The SFH treatments described below all differ in how they transform from the sampled SFH parameters to these fundamental binned SFH parameters, and in the priors placed on those sampled parameters. The transformations between the sampling parameters and these fundamental parameters are given by methods within prospect.models.transforms

Continuity SFH#

See leja19, johnson21 for more details. A basic set of prospector parameters implementing this treatment with 3 bins is available as the "continuity_sfh" entry of prospect.models.templates.TemplateLibrary.

In this parameterization, the SFR of each bin is derived from sampling a vector of parameters describing the ratio of SFRs in adjacent temporal bins.
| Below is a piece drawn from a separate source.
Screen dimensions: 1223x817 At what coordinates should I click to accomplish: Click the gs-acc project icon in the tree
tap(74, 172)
By default, a Student-t prior distribution (like a Gaussian but with heavier tails) is placed on the log of these ratios. This results in a prior SFH that tends toward constant SFR, and down-weights drmamtic changes in the SFR between adjacent bins. The width of the distribution can be ajusted to produce smoother or burstier SFHs.The overall normalization is provided by the logmass parameter.
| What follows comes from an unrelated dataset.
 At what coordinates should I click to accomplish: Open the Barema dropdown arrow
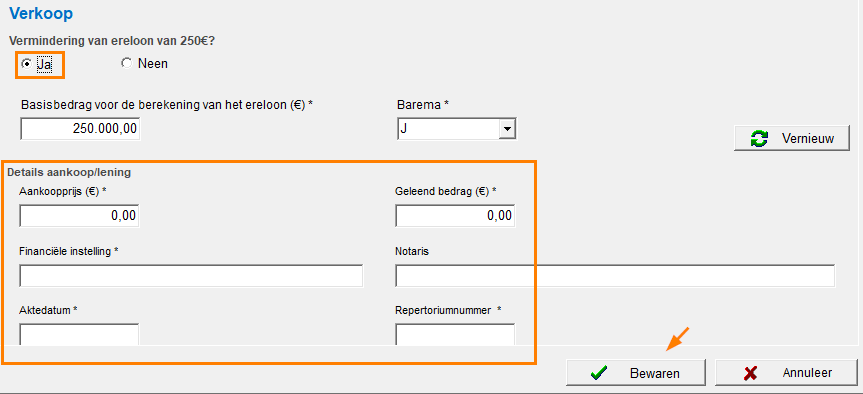(506, 130)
In detail, the SFR in each timetime is computed as

\[{\rm SFR}_i = K \, \prod_{j=1}^{j<i} r_j\]

where \(K\) is a normalization constant. These are then converted to masses by multiplication with the bin widths and renormalization by the total mass.
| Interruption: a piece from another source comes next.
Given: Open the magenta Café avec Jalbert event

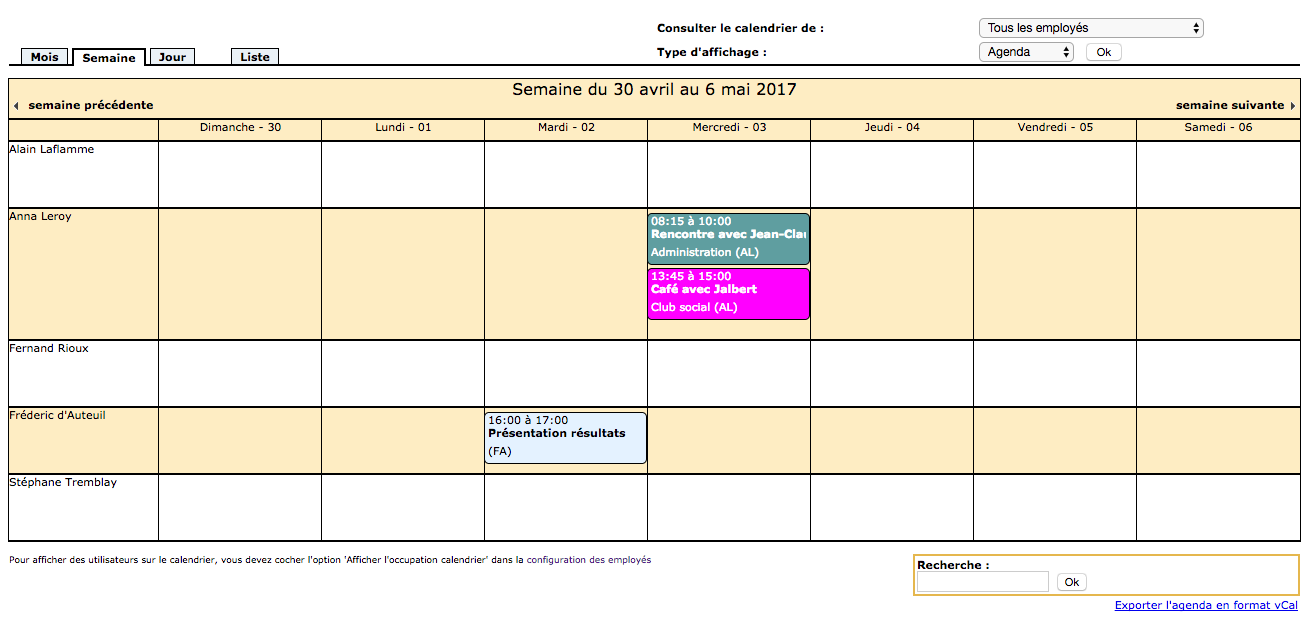Looking at the screenshot, I should click(728, 293).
To change the number of bins see prospect.models.templates.adjust_continuity_agebins(). This method produces 3 bins with defined edges at recent and very distant lookback times, and then divides the remaining time in to bins of equal intervals of \(\log(t_{\rm lookback})\)

Continuity Flex SFH#

See leja19 for more details. A set of prospector parameters implementing this treatment is available as the "continuity_flex_sfh" entry of prospect.models.templates.TemplateLibrary

In this parameterization, the edges of the temporal bins are adjusted such that for a given set of SFRs an equal amount of mass forms in each bin. In other words, the bins all contain the same fraction of the total stellar mass, and the free parameters are related to the time it takes each succesive quantile of the mass to form. The widths are derived from the \(J\) sampled SFR ratios \(r_j = {\rm SFR}_j / {\rm SFR}_{j+1}\) as

\[\begin{split}\Delta t_0 = t_{\rm flex} / (1 + \sum_{n=1}^{n=J} \prod_{j=1}^{j=n} r_j) \\ \Delta t_i = \Delta t_0 \, \prod_{j=1}^{j=i} r_j\end{split}\]

where \(t\) is lookback time. Note that the width of the first and last bin are fixed to the values supplied in the initial "agebins" parameter, while \(t_{\rm flex}\) is the remaining interval of lookback time.

PSB Hybrid SFH#

See suess21 for details.

This parameterization provides a number of fixed width bins at both small and large lookback times, combined with a number of flexible width bins between these fixed bins. These are designed to efficiently produce the flexibility required to model post-starburst SFHs. A set of prospector parameters implementing this treatment is available as the "continuity_psb_sfh" entry of prospect.models.templates.TemplateLibrary

‘Stochastic’ SFH#

This SFH (hyper-)prior uses the power spectrum of SFH fluctuations – the parameters of which can be sampled – to determine the covariance matrix between (adjacent and non-adjacent) temporal bins of SFR. See `Wan et al. 24 <>`_ for details. This prior is adapted from the Extended Regulator model developed in Caplar & Tacchella (2019) and Tacchella, Forbes & Caplar (2020) , in conjunction with the GP implementation of Iyer & Speagle et al. (2024) taken from this module .

Dirichlet SFH#

See leja17, leja19 for more details. A set of prospector parameters implementing this treatment is available as the "dirichlet_sfh" entry of prospect.models.templates.TemplateLibrary

In this parameterization the sampling variables are related to the fraction of the total stellar mass formed in each bin. Since these fractions must add up to 1, the parameter space corresponds to a Dirichlet distribution, and for numerical reasons this is best represented by sampling in a dimensionless vector variable z_fraction with a specific prior distribution. Transformations from these dimensionless variables to SFRs or masses in each bin are provided in prospect.models.transforms.